Items from a data source
====
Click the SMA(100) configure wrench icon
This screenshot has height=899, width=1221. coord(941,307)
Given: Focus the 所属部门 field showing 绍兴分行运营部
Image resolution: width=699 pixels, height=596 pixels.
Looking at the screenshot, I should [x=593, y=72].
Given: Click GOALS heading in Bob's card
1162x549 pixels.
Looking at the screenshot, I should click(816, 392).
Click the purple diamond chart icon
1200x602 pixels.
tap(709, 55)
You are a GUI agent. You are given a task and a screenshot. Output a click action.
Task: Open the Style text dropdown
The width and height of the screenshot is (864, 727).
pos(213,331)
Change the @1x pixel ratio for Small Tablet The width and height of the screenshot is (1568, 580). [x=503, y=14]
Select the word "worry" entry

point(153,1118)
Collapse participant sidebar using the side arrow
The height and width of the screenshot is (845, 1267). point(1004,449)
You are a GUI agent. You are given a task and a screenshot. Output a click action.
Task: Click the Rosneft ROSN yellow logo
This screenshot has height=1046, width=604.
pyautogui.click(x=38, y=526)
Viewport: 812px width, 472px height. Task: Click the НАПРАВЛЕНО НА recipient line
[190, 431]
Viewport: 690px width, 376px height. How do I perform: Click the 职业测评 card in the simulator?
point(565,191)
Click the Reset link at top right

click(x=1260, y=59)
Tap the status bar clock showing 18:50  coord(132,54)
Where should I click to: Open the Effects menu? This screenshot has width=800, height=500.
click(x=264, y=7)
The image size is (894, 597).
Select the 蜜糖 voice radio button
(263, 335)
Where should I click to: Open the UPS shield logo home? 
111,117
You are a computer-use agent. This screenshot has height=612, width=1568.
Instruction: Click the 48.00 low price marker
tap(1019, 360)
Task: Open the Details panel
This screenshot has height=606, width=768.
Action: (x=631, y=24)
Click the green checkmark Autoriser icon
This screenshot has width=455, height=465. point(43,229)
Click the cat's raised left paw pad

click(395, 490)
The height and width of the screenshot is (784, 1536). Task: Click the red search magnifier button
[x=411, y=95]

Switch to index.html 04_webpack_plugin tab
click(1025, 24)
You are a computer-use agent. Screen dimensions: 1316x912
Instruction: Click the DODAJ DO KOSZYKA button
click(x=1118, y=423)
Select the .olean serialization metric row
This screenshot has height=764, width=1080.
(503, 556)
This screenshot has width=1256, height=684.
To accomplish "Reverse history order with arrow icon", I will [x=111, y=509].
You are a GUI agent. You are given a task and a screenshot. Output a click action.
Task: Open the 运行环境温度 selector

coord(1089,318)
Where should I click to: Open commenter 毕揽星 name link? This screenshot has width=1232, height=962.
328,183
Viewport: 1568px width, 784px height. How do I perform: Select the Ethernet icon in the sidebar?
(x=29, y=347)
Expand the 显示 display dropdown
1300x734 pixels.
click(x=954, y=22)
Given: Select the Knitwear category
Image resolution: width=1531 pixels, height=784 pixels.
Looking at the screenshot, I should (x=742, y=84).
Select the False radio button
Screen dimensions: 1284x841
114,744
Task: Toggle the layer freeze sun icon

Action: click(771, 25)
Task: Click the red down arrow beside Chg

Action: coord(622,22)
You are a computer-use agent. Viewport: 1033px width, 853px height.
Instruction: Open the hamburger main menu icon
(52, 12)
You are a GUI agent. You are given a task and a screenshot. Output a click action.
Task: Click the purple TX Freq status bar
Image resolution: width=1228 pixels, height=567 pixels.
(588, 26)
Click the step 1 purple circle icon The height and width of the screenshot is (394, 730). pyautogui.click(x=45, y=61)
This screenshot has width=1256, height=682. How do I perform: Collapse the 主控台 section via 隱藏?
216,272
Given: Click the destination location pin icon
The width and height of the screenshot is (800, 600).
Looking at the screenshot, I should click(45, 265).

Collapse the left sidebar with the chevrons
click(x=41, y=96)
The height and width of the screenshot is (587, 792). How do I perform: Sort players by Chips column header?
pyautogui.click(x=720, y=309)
====
[What the task requires] Which of the lines above hold the word "computer"? Copy each one.

[Response area]
You are a computer-use agent. This screenshot has height=612, width=1568.
You are a computer-use agent. Screen dimensions: 1316x912
You are a computer-use agent. Viewport: 1033px width, 853px height.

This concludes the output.